Learning Experience

The Learning Lab experience is supported by both asynchronous and synchronous components. Each part includes a set of resources, an asynchronous discussion, and an interactive live session, all of which culminate in the development of a project to apply learning to local and specific contexts in support of the learning objectives.

Schedule

Part 1: Exploring Principles of Generative AI

September 9 | 12:00–1:30 p.m. ET

In this session we’ll consider generative AI’s potential in higher education. Thinking like a designer, we’ll explore the principles of AI models and compare various technologies, focusing on their practical applications. We’ll examine how AI can boost workplace efficiency, and explore tools for creating chatbots, customizable agents, and/or virtual assistants. Through interactive exercises, professionals from diverse higher education roles will gain practical insights into leveraging generative AI to innovate across teaching, research, and administration.

Learning Objectives:

  • Describe the underlying principles and techniques used in generative AI models.
  • Distinguish between different types of generative AI technologies and their respective strengths and limitations.
  • Identify properties of AI that augment or amplify outcomes of the workplace.

Part 2: Piecing Together Your Own AI Solution

September 12 | 12:00–1:30 p.m. ET

In this session, we’ll focus on designing custom use cases for your unit and/or institution. Participants will identify unit and/or institutional challenges and develop ideas for AI solutions to address them. Then, we’ll dive into the practical aspects of creating custom chatbots or AI assistants and integrating them with relevant data sources. Throughout the session, we’ll emphasize hands-on activities, allowing participants to gain firsthand experience leveraging these tools. By the end, you’ll have a solid foundation to create and evaluate AI-powered chatbots or assistants ready to enhance your institution’s teaching, research, and administrative processes.

Learning Objectives:

  • Identify specific challenges or needs within your units or institutions that could be addressed by generative AI solutions.
  • Generate and evaluate ideas for how generative AI could be applied to address those challenges or needs.
  • Evaluate tools and frameworks for making your own custom chatbot or AI assistant.
  • Integrate the custom AI solution with relevant data sources or systems to meet specific unit or institutional needs.

Part 3: Refining Your AI Solution

September 18 | 12:00–1:30 p.m. ET

In this Learning Lab session, we’ll refine the custom chatbots or AI assistants we’ve been developing. We’ll reassess how our AI solutions address unit and/or institutional challenges and enhance workplace outcomes. We’ll improve interaction patterns and data integration, then evaluate our AI solutions using established benchmarks and institution-specific criteria. We’ll interpret results to identify enhancements and implement performance-boosting strategies. This hands-on session will prepare participants for the final session by equipping them with skills to critically assess and improve their custom chatbots or AI assistants, setting the stage for their optimal deployment in their unit and/or institution.

Learning Objectives:

  • Build interaction patterns for a custom chatbot or AI assistant.
  • Analyze how custom chatbots or AI assistants can be evaluated based on benchmarks.
  • Ideate potential plans for redesign and redeployment.
  • Implement strategies and techniques to refine the custom chatbot or AI assistant and improve its performance.
  • Interpret evaluation results and user feedback to identify opportunities for enhancement.

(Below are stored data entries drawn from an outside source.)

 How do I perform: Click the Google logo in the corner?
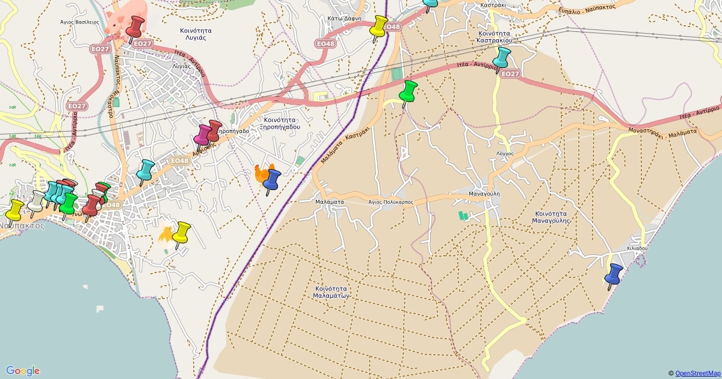(x=23, y=371)
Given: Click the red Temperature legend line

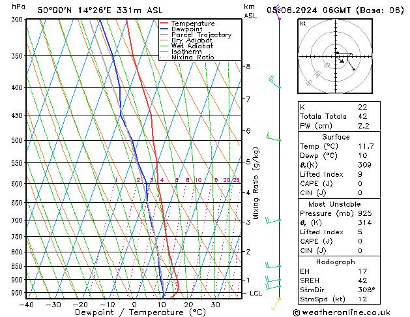Looking at the screenshot, I should [x=164, y=23].
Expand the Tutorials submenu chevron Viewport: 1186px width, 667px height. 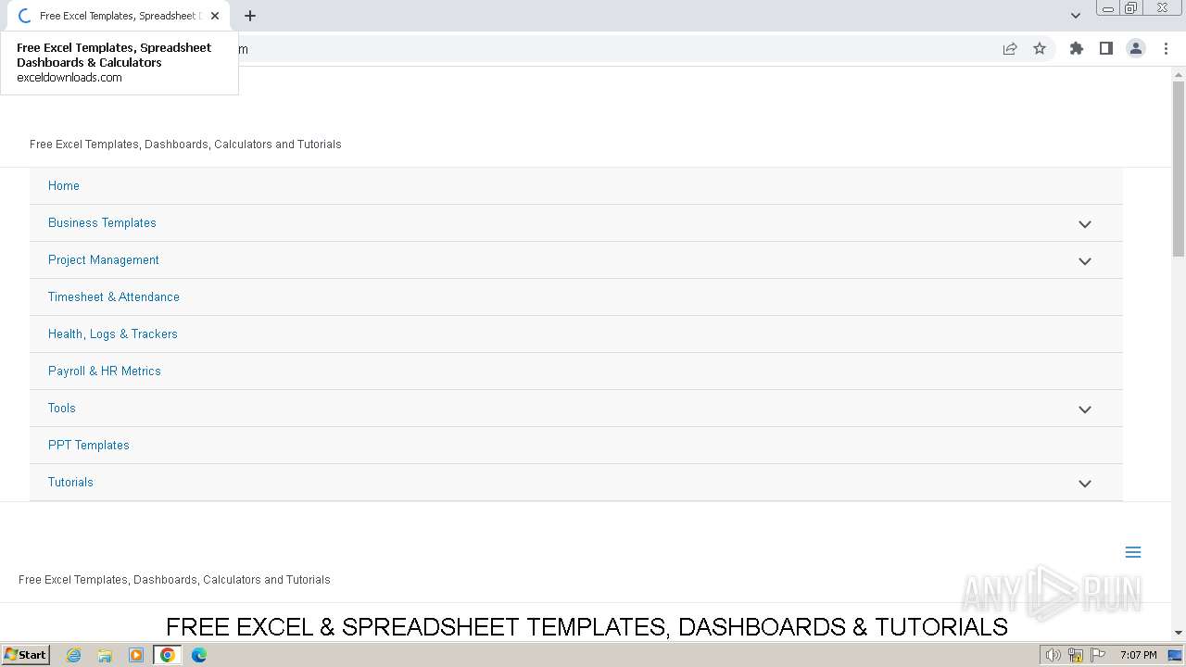1085,484
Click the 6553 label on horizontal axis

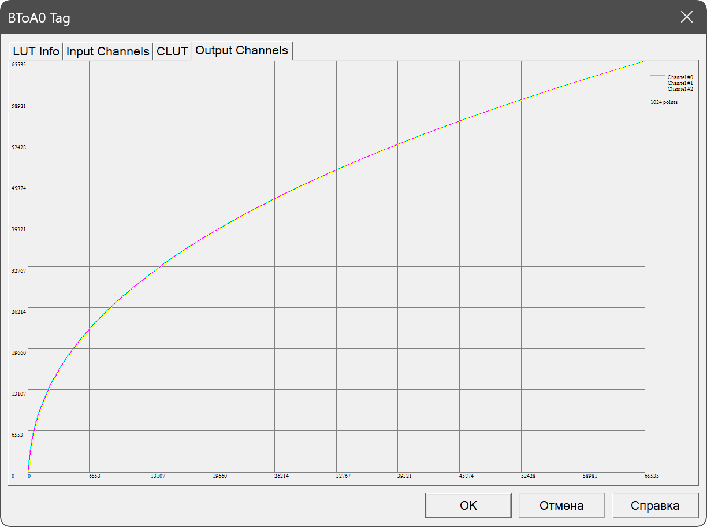pyautogui.click(x=94, y=476)
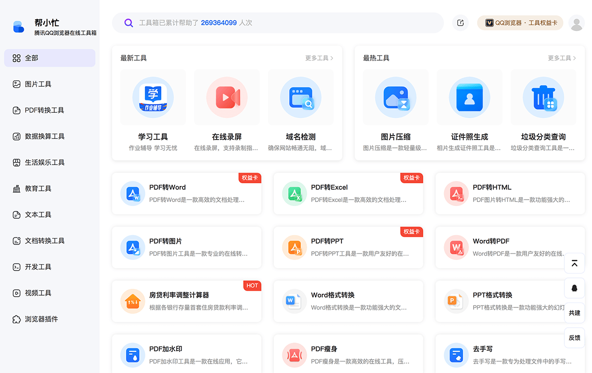592x373 pixels.
Task: Launch 在线录屏 screen recording tool
Action: point(227,97)
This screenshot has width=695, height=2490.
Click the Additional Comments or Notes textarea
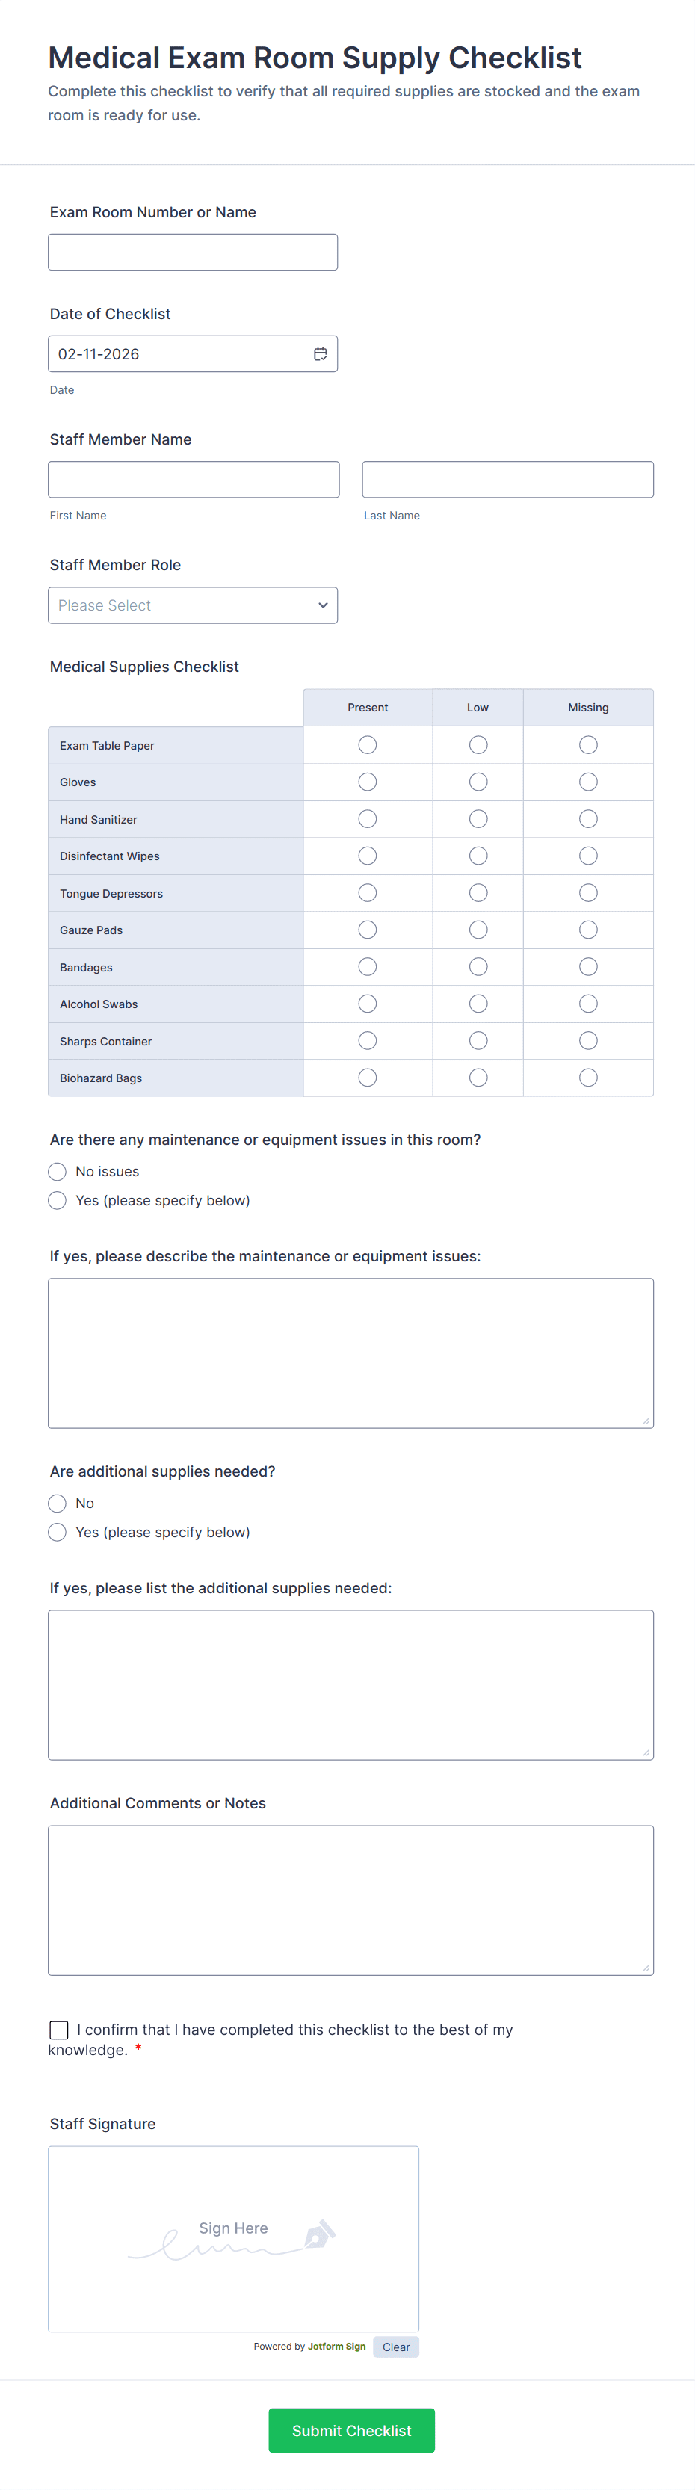(350, 1899)
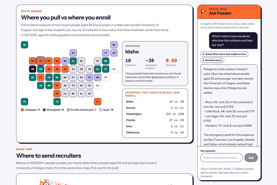Focus the States, metros or schools field
Viewport: 277px width, 185px height.
(222, 158)
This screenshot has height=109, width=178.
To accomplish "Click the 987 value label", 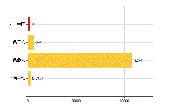I will [33, 24].
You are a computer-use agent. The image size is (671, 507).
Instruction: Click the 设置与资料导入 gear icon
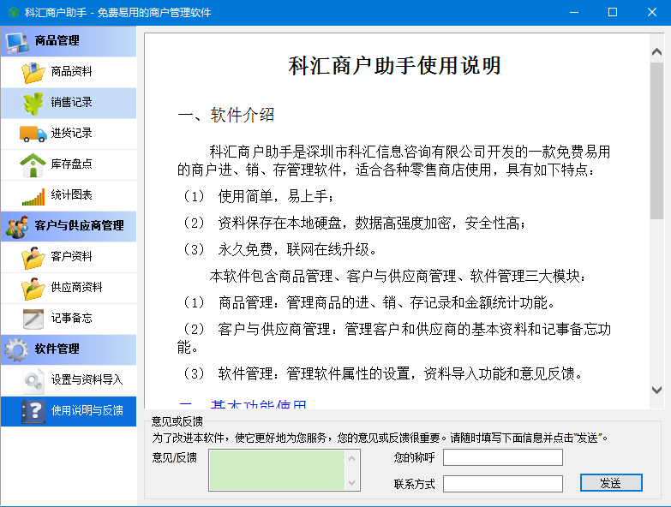(x=33, y=380)
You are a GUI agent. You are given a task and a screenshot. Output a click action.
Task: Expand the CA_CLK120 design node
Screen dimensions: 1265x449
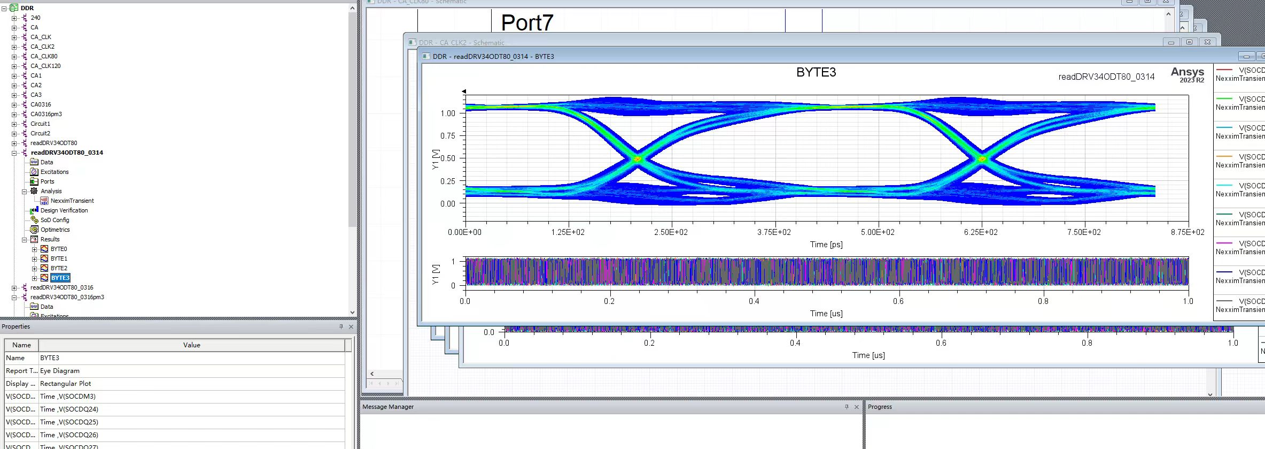click(14, 66)
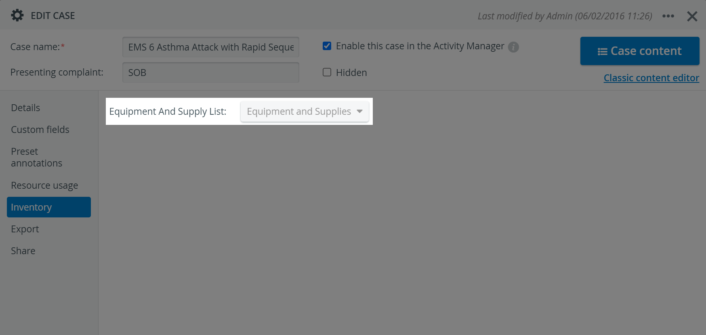
Task: Close the Edit Case dialog
Action: tap(692, 16)
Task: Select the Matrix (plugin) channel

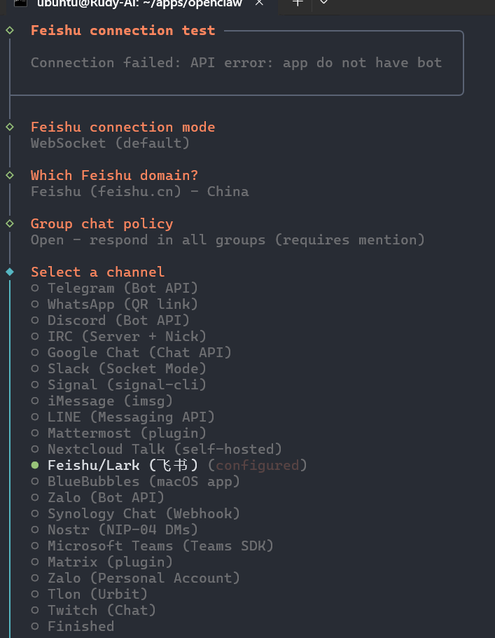Action: click(109, 561)
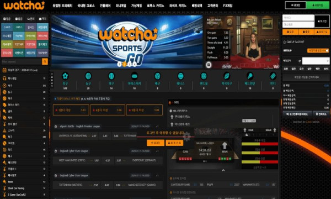
Task: Click the MAX bet amount button
Action: click(326, 69)
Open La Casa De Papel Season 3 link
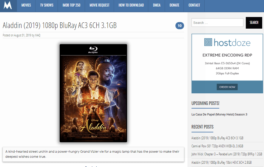The image size is (264, 167). [x=219, y=115]
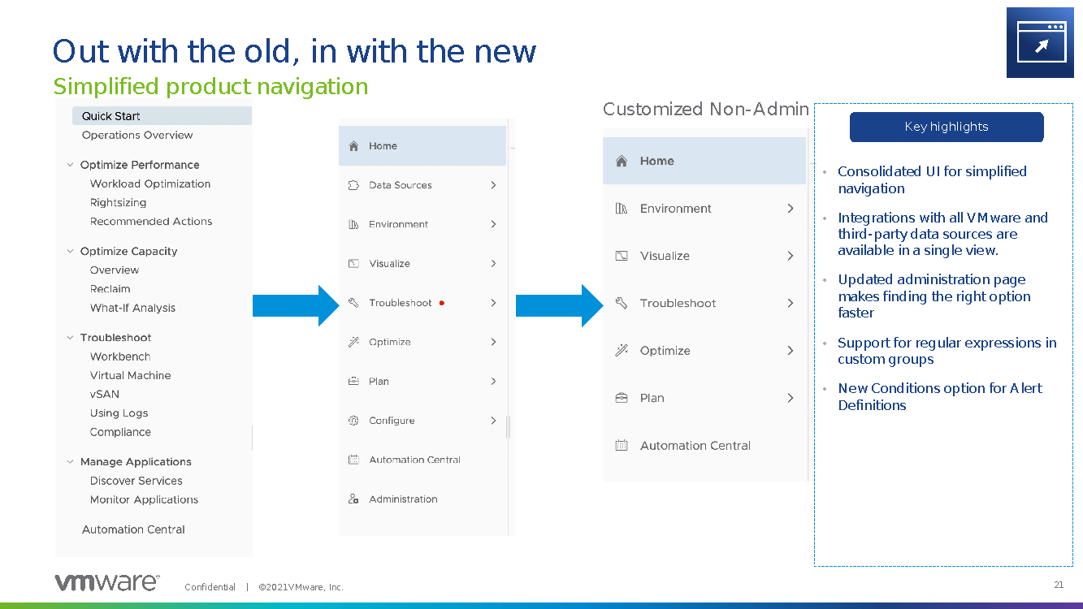The height and width of the screenshot is (609, 1083).
Task: Click the Administration user icon
Action: [353, 499]
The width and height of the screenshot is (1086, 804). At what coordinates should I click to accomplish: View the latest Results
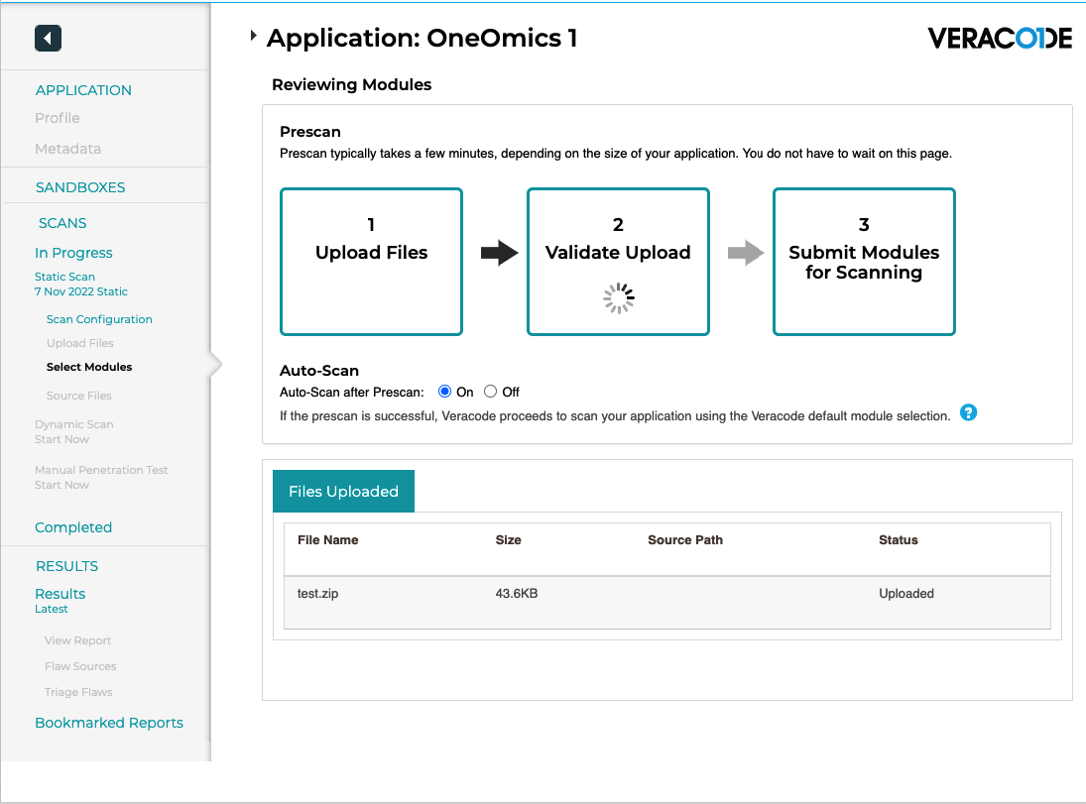click(x=60, y=593)
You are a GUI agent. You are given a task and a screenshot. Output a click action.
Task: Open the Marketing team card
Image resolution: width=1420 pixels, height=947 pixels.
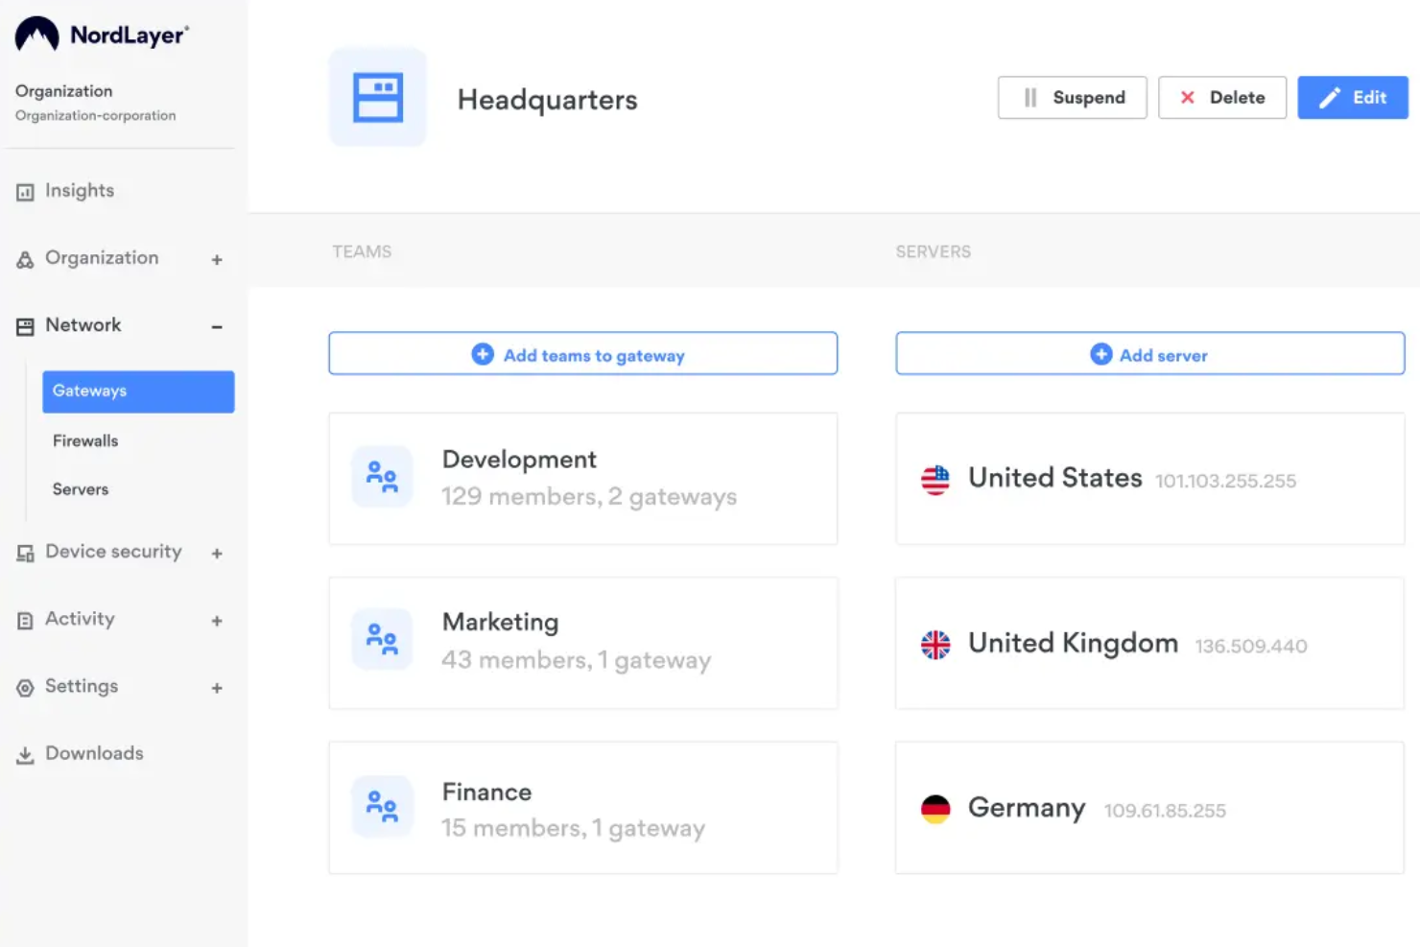[582, 641]
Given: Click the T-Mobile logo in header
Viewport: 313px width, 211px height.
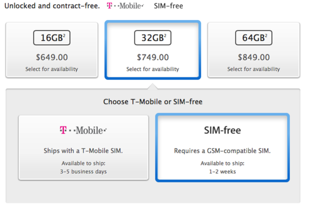Looking at the screenshot, I should (125, 6).
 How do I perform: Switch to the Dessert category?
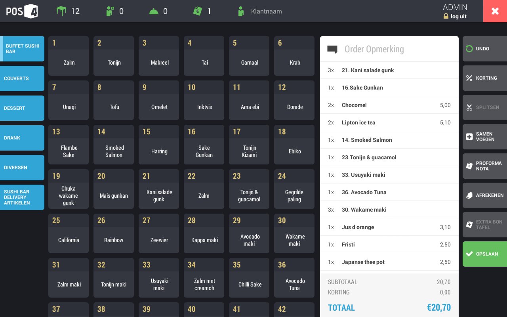tap(22, 108)
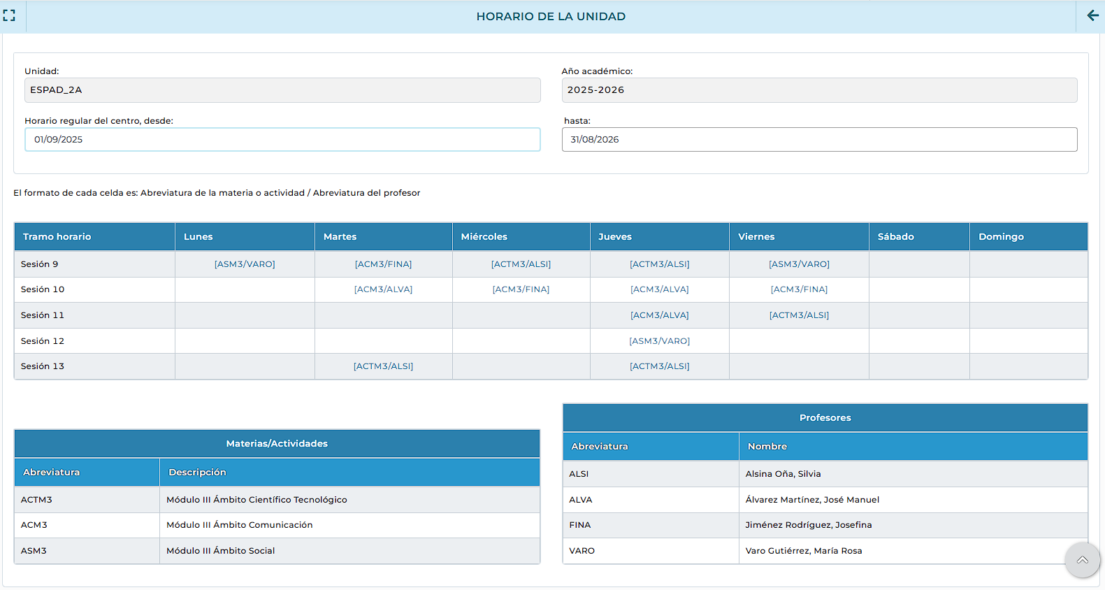
Task: Open the Martes Sesión 9 [ACM3/FINA] link
Action: [383, 264]
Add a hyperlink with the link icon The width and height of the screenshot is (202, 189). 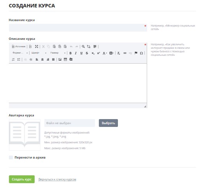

Part 4: Applying Your AI Solution at Work

September 23 | 12:00–1:30 p.m. ET

In this final session, we’ll reflect on and further refine the custom chatbots or AI assistants we’ve created for our units and/or institutions. The core of our session will focus on comprehensive evaluation: we’ll analyze our chatbots or AI assistants using established benchmarks and develop unique evaluation criteria tailored to our contexts. We’ll assess their effectiveness across multiple dimensions: utility, performance, interaction design, consistency, and potential risks.

Using these insights, we’ll then iterate on our custom chatbots or AI assistants, interpreting evaluation results and user feedback to identify areas for improvement. We’ll implement strategies to enhance performance and align outputs more closely with our organization’s needs, constraints, and visions. The session will culminate in ideating plans for future redesigns and redeployments, ensuring that our AI solutions continue to evolve with our institutions.

Learning Objectives:

  • Develop evaluation criteria and metrics unique to your own unit or institution.
  • Apply appropriate benchmarks to your own and/or others’ chatbots.
  • Assess effectiveness on multiple levels, such as utility, performance, interaction design, consistency, and risk.
  • Align custom chatbot or AI assistant output with the organization’s needs, constraints, and vision.

Lab Project

Participants will apply their learning by developing a custom chatbot or AI assistant to address a specific task or challenge within their professional domain in higher education. They will document the development process, implementation strategies, and evaluation metrics, demonstrating their ability to leverage generative AI effectively in their professional contexts.